LISTED ENTRIES ->
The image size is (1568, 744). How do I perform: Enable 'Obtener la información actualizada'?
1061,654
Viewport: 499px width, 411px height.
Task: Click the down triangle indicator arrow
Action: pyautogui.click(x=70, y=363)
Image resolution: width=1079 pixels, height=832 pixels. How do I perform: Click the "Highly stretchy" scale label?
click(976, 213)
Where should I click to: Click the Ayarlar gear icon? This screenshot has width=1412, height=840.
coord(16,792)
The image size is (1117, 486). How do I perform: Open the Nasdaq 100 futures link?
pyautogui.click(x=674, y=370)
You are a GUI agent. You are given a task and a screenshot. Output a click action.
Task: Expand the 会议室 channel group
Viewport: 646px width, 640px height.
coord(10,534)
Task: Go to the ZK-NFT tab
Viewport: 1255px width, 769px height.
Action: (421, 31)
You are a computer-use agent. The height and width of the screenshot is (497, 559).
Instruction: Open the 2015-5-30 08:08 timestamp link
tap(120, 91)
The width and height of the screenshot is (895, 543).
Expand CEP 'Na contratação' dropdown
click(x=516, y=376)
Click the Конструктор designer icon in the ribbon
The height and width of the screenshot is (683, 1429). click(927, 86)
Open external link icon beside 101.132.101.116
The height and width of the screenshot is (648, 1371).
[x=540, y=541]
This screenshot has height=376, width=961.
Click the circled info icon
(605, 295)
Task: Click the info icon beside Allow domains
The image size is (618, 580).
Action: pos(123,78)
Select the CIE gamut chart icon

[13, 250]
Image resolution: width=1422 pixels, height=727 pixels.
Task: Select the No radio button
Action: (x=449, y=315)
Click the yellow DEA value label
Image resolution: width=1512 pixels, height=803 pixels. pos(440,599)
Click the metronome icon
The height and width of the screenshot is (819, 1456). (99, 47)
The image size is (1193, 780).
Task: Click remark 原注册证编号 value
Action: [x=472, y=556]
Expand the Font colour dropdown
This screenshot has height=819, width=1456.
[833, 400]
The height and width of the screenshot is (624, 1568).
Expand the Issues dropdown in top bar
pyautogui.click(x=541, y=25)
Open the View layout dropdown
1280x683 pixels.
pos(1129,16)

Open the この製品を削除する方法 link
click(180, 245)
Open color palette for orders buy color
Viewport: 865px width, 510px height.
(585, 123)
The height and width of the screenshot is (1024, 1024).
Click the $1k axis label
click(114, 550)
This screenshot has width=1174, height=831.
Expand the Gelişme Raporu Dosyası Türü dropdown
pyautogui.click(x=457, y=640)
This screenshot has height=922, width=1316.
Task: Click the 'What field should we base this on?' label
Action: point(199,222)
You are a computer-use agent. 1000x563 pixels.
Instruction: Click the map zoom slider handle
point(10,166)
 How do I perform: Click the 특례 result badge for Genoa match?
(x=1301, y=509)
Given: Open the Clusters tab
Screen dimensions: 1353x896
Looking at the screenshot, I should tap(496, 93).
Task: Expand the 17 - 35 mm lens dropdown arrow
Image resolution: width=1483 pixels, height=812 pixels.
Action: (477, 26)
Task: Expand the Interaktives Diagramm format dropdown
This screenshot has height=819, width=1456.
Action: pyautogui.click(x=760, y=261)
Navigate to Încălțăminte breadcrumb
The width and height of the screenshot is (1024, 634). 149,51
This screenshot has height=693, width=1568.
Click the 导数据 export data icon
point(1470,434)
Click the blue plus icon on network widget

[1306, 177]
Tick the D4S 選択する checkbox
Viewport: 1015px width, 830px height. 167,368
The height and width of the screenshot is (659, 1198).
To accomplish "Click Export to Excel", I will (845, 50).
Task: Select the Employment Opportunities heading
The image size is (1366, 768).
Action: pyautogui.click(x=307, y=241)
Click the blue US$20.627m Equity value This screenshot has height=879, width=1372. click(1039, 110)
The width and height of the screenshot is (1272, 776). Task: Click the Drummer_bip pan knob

EXERCISE BRIEF ->
Pull out every line in the entries above that contains the word "Expand", copying each line in full. Case matters, so match only that exact capitalization.

SOLUTION TO THIS PROBLEM ->
Task: Expand the 会议室 channel group
Expand CEP 'Na contratação' dropdown
Expand the Font colour dropdown
Expand the Issues dropdown in top bar
Expand the Gelişme Raporu Dosyası Türü dropdown
Task: Expand the 17 - 35 mm lens dropdown arrow
Task: Expand the Interaktives Diagramm format dropdown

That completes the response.